Like other Huawei phones, the monochrome camera captures fine detail, while the RGB sensor fills out color detail. And the results are pretty decent across the board, with areas of strength including dynamic range and capture speed. In well-lit scenes, the Honor 9 does a better job than the OnePlus 5 of bringing out fine detail, though colors are a bit subdued.
By comparison, OnePlus's camera exposes images more evenly, with more vibrant colors, but seems to be more sensitive to hand motion in daylight shots.
Paradoxially, though, Honor's camera is weaker in low light. In darker scenes, the OnePlus's f/1.7 lens (helped along by Qualcomm's Snapdragon 835 ISP) does a better job of eliminating chroma noise from photos, whereas the Honor camera produces pics that look darker, noisier and a little over-sharpened.
Honor wins with its bokeh effects, but OnePlus pushes ahead with a superior zoom capability.
Both phones include much-hyped zoom functions, and OnePlus's zoom lens produced clearer shots at 2X than the Honor camera, which uses a "hybrid zoom" function to take advantage of the extra resolution of the 20MP sensor. But Honor is the winner when it comes to depth effects — in early testing the Honor 9's low depth-of-field mode was able to more accurately measure the edges of subjects in our photos, whereas the OnePlus 5 routinely over or under-blurred certain areas.
In any case, those are just our first impressions: We'll have a more detailed comparison between the cameras in the near future.
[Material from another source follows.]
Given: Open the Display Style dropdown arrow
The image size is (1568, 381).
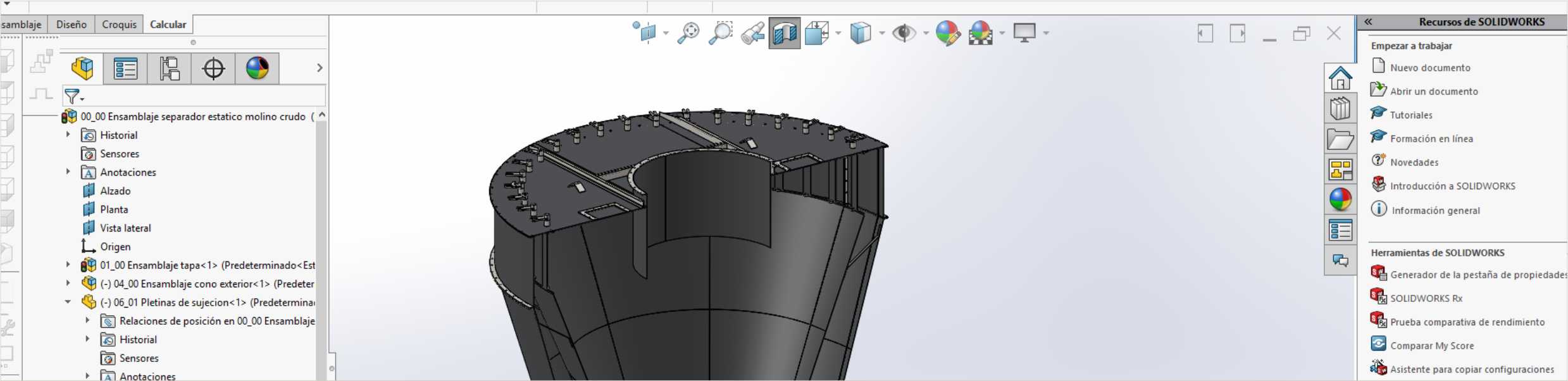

Both the OnePlus 5 and Honor 9 are excellent phones for the money. In the Honor 9, you're getting a lot of phone for the relatively low asking price of £379, with caveats around the overall slipperiness of the thing, the camera's low-light performance and EMUI itself, which through significantly improved of late, remains a far cry from Google's vision of Android.
On the OnePlus side, your extra cash gets you more RAM, faster charging, a camera setup that's more dependable in darker conditions and better for zoomed photography, and software that's faster and easier on the eyes. But all that technology is packaged up in a fairly dull chassis, with a display that doesn't match the daylight visibility of the Honor 9.
Which one is worth your cash? That'll depend on your budget, and where your priorities lie.